A family friend suggested we see a neurologist, thank god. My head was spinning with other things. The appointment was two months after the initial diagnosis, as I found out this is a short wait. We somehow randomly lucked out on where we live and have access to some of the best pediatric care in the country. We also lucked out with our pediatrician. She has the wait and see approach but with a little push she has some great connections and gets us right in the door. I found out later that a two month wait is nothing. Anyhow I’ve never seen a neurologist and didn’t know what they could tell us. Come to find out he really is the one that should be diagnosing my son. We got lucky, very lucky finding the right people at the right time.
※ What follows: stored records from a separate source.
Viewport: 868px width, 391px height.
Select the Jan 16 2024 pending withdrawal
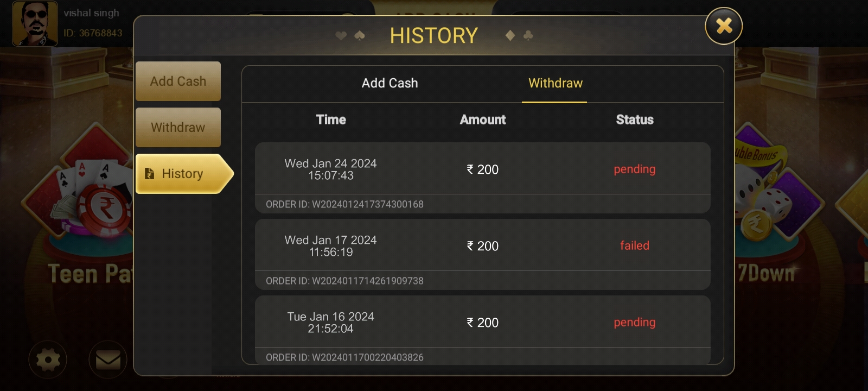330,322
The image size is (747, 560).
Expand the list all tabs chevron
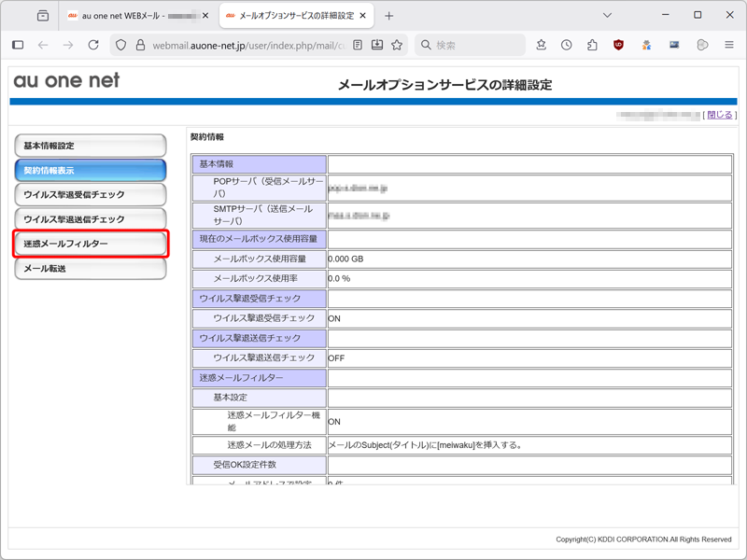(x=607, y=15)
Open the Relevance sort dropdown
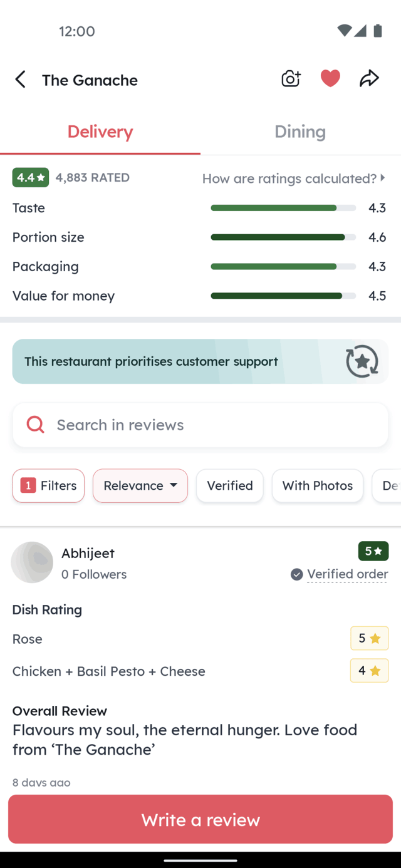This screenshot has width=401, height=868. pos(140,485)
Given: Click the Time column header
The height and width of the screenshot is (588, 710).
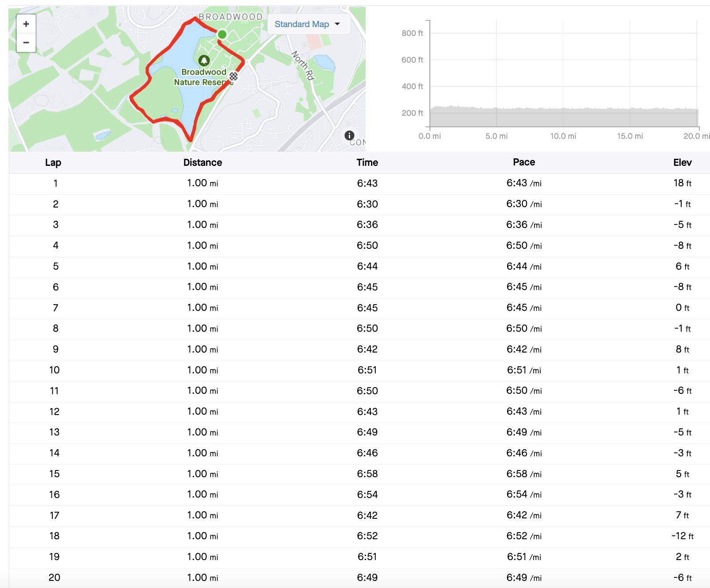Looking at the screenshot, I should pos(367,162).
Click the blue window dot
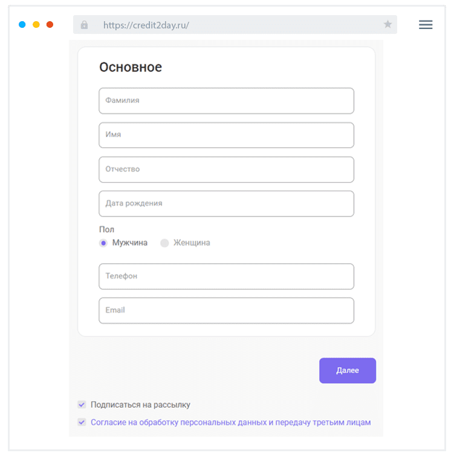Viewport: 454px width, 476px height. coord(22,25)
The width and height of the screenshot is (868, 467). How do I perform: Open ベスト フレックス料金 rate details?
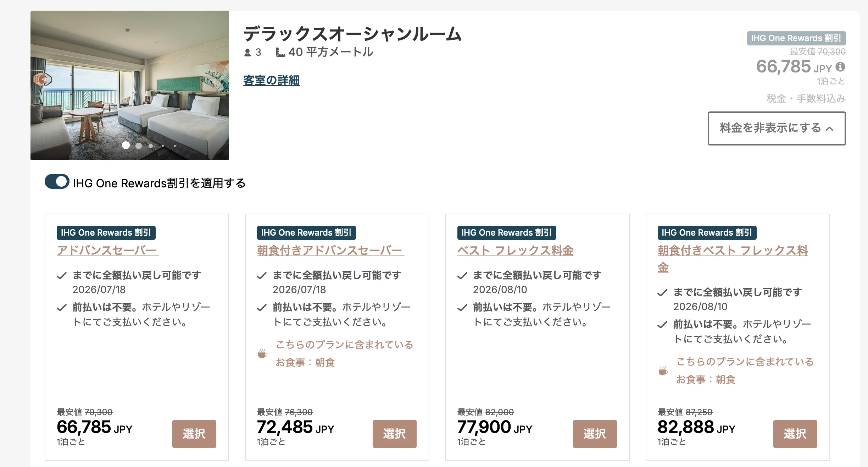(515, 250)
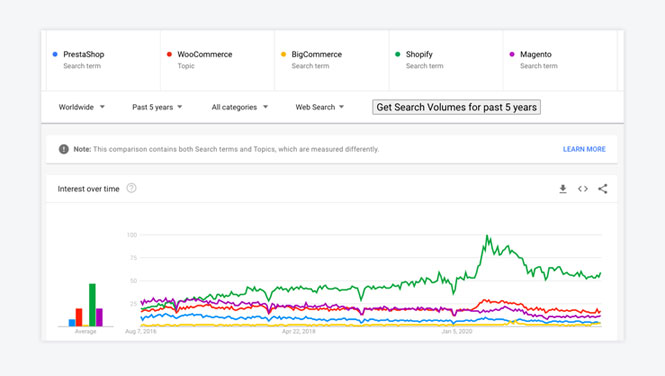This screenshot has height=376, width=665.
Task: Click the red dot beside WooCommerce
Action: click(169, 54)
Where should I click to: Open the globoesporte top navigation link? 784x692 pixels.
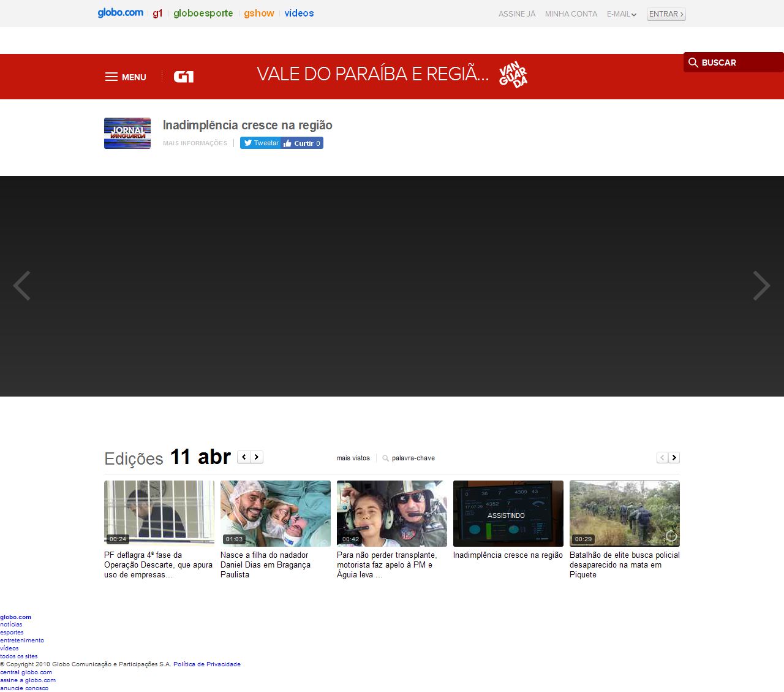pos(203,13)
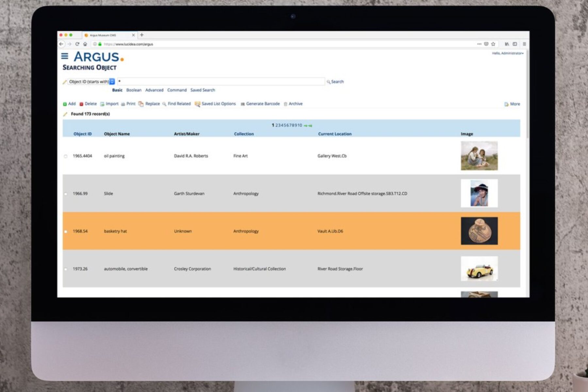
Task: Open the Argus hamburger menu
Action: coord(65,56)
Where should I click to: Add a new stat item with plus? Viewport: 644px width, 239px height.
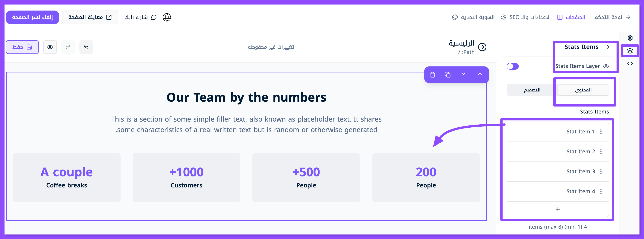click(x=558, y=209)
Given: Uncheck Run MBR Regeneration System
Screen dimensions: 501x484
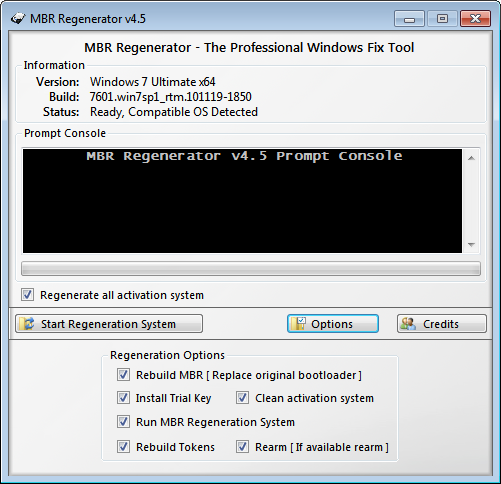Looking at the screenshot, I should [123, 422].
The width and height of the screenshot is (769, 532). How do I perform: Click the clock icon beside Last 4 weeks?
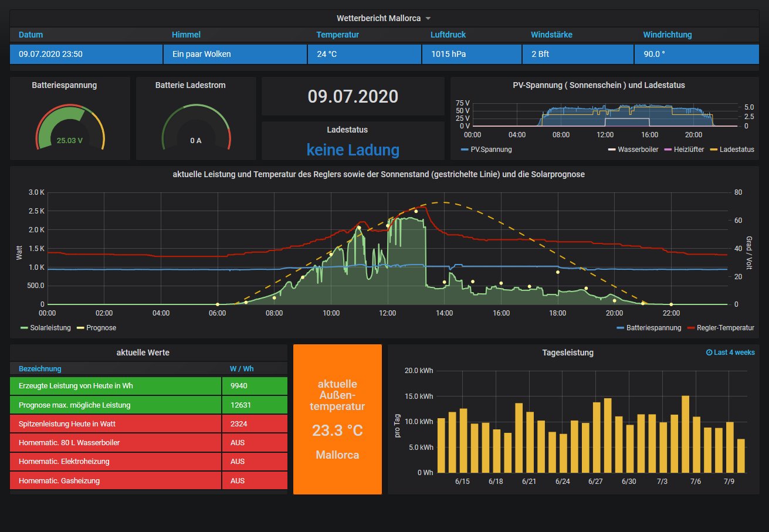[709, 353]
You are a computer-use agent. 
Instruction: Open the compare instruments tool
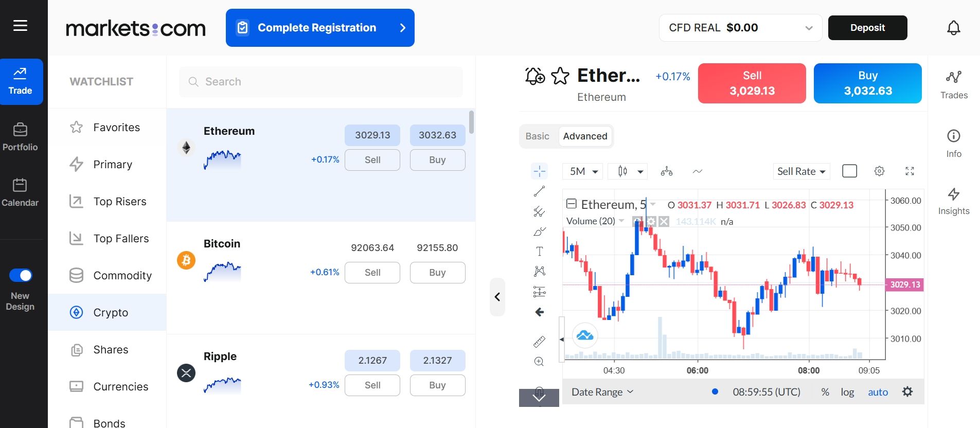pyautogui.click(x=667, y=171)
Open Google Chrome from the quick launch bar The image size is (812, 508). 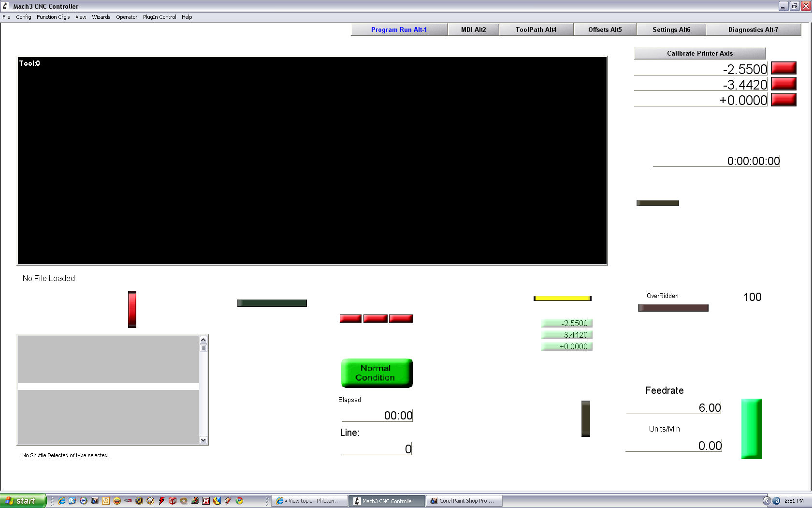pos(239,501)
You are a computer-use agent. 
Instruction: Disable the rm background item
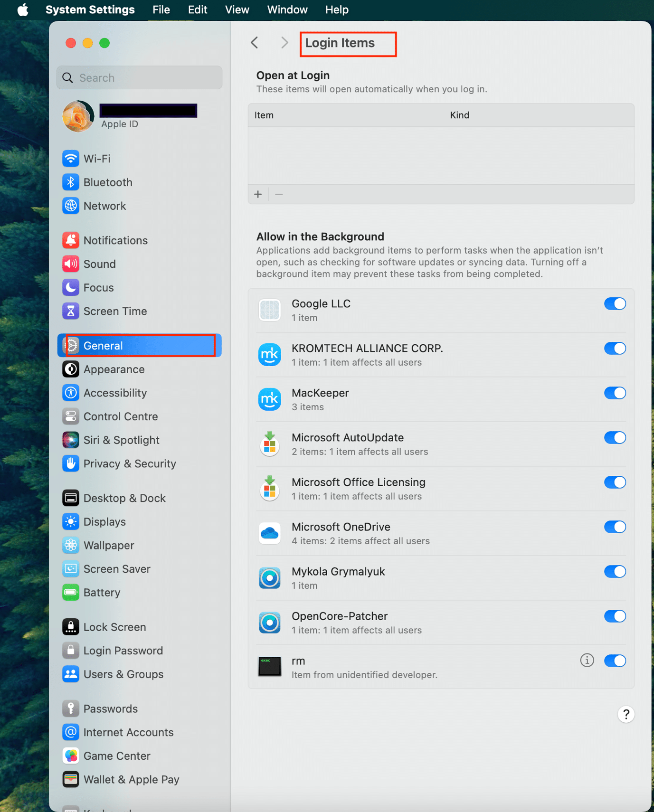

So there we are on the way to see the neurologist. Again we perfectly timed the appointment so Patrick would be rested and at his best. Our EI provider accompanied us again. We knew the neurologist would re-diagnosis Patrick and that was that. Another gross underestimate in my head. I filled out a questionnaire before going in, only eight pages. The doctor brought us into the office. Patrick saw toys and couldn’t have been happier. The neurologist asked us a series of the same old questions. He watched Patrick play while he talked. He examined him for three minutes, basically having him play with toys. I think the whole meeting from start to finish was only fifteen minutes. Just long enough time to get another wakeup call and kick in the pants.

I had thought Patrick was high-functioning. Come to find out he is more typical with some major deficits. An EEG was scheduled for a week later to test for absent seizures. Twenty hours minimum of ABA was recommended. And DNA blood tests were ordered to check for abnormalities sometimes common in ASD children. I haven’t recovered yet from this meeting.